Seconda sfida: come rendere l'America "più sicura e più forte", senza inseguire la chimera di "andare a costruire nazioni in giro per il mondo", un'allusione alla dottrina del nation building professata dai neoconservatori di George W. Bush. Qui Obama reagisce con orgoglio a chi lo descrive come un presidente debole di fronte alle crisi internazionali e alle minacce degli avversari. L'America resta militarmente "di gran lunga la più forte, più delle otto nazioni che la seguono messe insieme". E se c'è una crisi da qualche parte del mondo si viene a bussare alle porte dell'America, "non si chiede una leadership a Pechino o a Mosca". L'instabilità del Medio Oriente è il prezzo di sconvolgimenti che "dureranno una generazione", mentre la Cina "è in una difficile transizione" e la Russia "ha un'economia a pezzi". Tocca all'America ricostruire un nuovo sistema di relazioni internazionali. Una priorità è la sconfitta dello Stato Islamico, "e chi ha dei dubbi sulla mia determinazione, vada a chiedere a Osama Bin Laden". Ma è un folle errore quello di "regalare ai terroristi degli alleati, sposando la loro pretesa di rappresentare una delle più grandi religioni mondiali". No a nuove invasioni militari, "abbiamo appreso le lezioni del Vietnam e dell'Iraq". Tra le prove del soft power americano sottolinea i risultati nella lotta contro il virus Ebola, contro l'Hiv, e "la sconfitta della malaria ormai a portata di mano". Difende con puntiglio una novità della sua politica estera nel 2015, l'apertura a Cuba. "E' così che si consolida la leadership Usa nell'emisfero delle Americhe, riconoscendo che la guerra fredda è finita". Ne approfitta per una stoccata al Congresso, dove la maggioranza repubblicana continua a negargli la levata dell'embargo su Cuba. Rigetta "ogni politica che prenda di mira le persone sulla base della loro fede religiosa", citando anche Papa Francesco. "Il mondo ci rispetta per la nostra diversità e tolleranza, quando dei politici insultano i musulmani non ci rendono più sicuri, tradiscono quello che noi siamo".

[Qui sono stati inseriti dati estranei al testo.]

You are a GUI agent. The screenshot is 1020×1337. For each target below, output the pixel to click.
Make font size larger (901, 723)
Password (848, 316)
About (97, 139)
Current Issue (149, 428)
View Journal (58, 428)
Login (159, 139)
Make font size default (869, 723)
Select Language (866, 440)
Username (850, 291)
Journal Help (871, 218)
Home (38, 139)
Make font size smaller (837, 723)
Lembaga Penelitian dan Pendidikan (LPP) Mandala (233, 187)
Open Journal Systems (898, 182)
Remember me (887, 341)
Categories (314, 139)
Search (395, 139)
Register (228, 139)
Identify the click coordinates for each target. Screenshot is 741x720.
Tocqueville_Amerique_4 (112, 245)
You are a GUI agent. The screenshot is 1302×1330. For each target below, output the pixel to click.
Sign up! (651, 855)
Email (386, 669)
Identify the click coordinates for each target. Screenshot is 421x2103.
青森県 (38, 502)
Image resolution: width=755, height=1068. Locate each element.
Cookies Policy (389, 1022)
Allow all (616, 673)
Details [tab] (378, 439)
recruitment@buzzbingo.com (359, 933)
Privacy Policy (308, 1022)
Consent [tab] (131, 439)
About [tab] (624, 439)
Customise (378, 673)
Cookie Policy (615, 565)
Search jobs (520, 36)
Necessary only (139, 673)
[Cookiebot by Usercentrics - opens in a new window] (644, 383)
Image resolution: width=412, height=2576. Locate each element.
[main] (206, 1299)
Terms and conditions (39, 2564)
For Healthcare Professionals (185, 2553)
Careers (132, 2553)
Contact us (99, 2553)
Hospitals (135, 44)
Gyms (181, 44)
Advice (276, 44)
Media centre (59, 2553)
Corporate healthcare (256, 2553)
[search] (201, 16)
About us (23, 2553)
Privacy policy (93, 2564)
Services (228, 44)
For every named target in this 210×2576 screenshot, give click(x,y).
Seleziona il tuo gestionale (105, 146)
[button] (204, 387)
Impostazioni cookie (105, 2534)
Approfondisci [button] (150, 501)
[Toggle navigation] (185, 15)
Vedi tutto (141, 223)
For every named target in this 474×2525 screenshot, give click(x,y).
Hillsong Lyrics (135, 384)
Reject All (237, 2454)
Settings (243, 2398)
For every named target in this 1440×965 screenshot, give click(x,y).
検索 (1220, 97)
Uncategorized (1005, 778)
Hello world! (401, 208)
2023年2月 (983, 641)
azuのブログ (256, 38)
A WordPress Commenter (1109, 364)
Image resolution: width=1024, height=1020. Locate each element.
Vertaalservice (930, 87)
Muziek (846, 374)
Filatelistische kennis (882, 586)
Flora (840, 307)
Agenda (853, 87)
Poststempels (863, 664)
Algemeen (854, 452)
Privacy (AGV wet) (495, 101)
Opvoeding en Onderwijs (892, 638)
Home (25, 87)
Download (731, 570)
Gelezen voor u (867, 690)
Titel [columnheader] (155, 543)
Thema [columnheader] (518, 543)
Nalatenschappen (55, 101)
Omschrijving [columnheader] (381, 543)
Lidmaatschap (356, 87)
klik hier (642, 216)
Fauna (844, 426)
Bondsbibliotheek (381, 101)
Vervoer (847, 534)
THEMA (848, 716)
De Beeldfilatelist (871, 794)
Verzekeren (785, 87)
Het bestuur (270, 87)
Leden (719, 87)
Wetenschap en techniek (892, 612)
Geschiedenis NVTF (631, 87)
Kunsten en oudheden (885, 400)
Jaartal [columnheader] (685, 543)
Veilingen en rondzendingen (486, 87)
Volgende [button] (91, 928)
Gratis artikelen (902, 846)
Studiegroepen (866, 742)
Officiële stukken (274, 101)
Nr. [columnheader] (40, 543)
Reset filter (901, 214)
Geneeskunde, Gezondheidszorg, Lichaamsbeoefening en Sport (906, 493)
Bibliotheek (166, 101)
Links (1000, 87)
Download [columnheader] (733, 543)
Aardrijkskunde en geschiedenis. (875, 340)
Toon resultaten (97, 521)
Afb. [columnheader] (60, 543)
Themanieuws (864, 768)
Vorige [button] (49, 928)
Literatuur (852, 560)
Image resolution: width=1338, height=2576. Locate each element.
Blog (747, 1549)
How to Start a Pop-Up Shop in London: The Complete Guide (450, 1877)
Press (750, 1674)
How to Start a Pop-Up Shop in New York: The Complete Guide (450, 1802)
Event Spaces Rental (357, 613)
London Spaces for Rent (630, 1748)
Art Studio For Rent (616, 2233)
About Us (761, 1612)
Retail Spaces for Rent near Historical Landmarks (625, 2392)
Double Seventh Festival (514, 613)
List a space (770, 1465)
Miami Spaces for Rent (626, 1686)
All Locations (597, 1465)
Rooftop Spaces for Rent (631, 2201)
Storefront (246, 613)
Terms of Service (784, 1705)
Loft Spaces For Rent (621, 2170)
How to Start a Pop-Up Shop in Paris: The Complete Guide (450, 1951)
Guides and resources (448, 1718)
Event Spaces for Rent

L'ultima sfida, è quella su cui Obama confessa la propria delusione. "Il futuro migliore si realizzerà solo se lavoriamo insieme, risanando il nostro sistema politico, la democrazia non funziona se pensiamo che chi non è d'accordo con noi sia sempre in malafede, la democrazia è guasta se il cittadino medio pensa che la sua voce non viene ascoltata". Obama arriva a sognare ad occhi aperti, dice che forse al posto suo uno come Lincoln ce l'avrebbe fatta. Lui no, lascia un mondo politico più litigioso e paralizzato che mai, inquinato dai grossi finanziatori. Promette che questa battaglia "non l'abbandonerò quando sarò presidente; perché tornerò in mezzo a voi cittadini e la proseguirò dalla vostra parte".